### EXERCISE
Give the number of lines in this listing that contain the word "computer", and nothing else.

◇ ◇ ◇ ◇

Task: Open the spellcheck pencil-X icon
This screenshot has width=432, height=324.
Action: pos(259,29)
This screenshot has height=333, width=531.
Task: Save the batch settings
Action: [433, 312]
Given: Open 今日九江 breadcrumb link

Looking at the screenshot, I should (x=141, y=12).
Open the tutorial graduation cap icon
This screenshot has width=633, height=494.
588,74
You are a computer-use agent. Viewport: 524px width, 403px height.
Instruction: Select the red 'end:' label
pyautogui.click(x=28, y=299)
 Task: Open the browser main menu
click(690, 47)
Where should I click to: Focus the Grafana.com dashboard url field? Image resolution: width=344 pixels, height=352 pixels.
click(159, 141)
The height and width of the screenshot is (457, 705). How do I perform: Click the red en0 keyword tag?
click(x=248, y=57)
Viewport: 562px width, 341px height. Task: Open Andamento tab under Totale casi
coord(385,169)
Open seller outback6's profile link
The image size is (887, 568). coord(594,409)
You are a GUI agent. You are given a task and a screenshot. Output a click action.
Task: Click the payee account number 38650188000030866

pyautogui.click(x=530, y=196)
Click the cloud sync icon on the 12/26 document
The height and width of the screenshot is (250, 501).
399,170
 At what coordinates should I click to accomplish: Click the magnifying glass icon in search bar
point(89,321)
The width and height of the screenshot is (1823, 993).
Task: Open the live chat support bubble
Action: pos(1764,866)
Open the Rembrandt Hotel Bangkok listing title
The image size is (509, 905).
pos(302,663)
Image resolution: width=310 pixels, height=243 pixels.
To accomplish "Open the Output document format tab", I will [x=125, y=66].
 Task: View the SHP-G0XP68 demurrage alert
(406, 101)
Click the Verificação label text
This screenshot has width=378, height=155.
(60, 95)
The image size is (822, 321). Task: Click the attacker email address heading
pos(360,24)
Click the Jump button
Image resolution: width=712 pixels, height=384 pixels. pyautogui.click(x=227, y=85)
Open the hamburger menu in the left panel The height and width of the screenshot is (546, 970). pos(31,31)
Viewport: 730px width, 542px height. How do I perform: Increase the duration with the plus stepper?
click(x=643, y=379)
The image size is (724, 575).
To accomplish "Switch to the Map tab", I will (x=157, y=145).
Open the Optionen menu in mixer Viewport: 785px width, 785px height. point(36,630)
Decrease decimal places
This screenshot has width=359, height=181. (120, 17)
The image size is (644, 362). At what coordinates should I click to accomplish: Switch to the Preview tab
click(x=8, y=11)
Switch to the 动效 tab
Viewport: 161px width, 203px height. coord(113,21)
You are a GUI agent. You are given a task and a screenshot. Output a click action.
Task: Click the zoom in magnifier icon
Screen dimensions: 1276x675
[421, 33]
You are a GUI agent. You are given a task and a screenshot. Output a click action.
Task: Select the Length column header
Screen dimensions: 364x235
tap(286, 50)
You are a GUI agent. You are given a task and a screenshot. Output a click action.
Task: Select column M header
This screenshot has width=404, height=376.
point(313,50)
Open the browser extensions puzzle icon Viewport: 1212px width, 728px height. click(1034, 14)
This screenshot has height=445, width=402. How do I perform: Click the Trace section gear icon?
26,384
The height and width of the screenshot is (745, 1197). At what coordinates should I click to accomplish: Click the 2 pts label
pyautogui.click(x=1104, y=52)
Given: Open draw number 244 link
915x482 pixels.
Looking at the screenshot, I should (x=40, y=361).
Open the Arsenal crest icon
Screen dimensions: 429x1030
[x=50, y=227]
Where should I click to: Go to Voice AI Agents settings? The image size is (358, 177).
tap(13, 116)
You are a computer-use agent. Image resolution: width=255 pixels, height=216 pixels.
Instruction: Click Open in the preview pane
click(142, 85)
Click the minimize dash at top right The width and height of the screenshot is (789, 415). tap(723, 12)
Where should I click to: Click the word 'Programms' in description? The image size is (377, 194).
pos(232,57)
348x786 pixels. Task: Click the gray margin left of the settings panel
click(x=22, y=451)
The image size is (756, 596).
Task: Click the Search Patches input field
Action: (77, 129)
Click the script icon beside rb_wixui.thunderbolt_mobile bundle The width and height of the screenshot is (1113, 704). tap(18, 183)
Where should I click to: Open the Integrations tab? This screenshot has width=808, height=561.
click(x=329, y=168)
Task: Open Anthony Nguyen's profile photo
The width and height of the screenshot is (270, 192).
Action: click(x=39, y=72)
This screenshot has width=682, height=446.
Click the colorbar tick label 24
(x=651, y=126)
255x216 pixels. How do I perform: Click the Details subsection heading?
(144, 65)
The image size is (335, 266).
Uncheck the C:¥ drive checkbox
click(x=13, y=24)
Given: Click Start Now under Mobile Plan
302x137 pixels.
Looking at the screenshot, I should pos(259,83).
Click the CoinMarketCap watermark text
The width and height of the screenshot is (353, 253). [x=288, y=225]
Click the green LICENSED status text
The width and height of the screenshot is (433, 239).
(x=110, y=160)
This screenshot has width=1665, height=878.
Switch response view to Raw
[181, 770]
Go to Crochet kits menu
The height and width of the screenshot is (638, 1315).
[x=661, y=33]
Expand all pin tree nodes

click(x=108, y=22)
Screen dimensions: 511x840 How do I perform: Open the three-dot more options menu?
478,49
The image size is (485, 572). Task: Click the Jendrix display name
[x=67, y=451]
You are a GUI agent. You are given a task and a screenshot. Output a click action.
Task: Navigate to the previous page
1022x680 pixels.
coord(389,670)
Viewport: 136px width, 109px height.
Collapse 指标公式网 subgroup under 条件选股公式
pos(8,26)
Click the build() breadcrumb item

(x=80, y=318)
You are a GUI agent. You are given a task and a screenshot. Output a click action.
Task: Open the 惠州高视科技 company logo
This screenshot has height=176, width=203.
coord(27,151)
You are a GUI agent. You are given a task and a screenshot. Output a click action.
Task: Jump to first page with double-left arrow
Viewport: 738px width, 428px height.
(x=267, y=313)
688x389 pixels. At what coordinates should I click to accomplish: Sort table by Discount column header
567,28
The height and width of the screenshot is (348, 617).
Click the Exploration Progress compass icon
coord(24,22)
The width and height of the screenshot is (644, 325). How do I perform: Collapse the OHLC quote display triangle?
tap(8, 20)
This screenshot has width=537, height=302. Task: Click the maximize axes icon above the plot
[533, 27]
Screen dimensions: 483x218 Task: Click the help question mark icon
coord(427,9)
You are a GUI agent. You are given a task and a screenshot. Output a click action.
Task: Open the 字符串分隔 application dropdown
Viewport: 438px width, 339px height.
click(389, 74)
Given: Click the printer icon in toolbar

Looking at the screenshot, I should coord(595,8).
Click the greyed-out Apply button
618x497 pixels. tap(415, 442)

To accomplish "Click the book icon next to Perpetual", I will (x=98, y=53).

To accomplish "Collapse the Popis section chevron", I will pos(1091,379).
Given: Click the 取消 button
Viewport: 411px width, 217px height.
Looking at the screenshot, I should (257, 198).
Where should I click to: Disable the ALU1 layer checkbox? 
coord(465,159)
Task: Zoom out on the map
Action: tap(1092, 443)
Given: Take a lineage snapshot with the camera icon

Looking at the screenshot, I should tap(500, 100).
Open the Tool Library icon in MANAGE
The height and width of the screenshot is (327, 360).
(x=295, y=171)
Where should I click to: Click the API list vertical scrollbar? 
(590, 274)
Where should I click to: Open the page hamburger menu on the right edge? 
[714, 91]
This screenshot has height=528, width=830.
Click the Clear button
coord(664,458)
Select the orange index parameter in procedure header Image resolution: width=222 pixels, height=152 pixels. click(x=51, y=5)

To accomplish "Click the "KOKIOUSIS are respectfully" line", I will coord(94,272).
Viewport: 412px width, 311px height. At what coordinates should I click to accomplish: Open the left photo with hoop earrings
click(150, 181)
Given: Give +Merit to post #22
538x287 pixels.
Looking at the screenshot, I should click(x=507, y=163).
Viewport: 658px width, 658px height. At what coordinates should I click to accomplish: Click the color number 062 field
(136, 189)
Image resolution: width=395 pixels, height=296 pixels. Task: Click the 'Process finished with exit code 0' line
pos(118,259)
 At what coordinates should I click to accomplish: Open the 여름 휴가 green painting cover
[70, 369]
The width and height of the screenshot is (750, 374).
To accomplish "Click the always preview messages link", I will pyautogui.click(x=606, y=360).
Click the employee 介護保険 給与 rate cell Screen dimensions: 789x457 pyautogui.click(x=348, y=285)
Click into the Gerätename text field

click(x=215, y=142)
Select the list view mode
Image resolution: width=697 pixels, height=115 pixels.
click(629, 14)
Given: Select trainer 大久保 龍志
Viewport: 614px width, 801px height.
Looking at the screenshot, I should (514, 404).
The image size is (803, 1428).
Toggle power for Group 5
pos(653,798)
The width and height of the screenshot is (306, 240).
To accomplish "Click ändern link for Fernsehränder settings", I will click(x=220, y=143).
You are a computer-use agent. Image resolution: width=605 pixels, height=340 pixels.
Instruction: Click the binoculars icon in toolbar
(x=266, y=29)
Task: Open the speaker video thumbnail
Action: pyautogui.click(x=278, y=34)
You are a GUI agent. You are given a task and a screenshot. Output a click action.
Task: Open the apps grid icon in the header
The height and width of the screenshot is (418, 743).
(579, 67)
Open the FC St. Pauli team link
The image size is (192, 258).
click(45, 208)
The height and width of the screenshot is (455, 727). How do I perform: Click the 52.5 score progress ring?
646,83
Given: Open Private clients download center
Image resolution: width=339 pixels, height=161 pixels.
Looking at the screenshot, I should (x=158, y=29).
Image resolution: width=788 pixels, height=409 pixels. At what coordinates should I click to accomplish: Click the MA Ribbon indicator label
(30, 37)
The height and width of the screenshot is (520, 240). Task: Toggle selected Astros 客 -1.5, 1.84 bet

◇ ◇ ◇ ◇

### SOLVED EXERCISE
3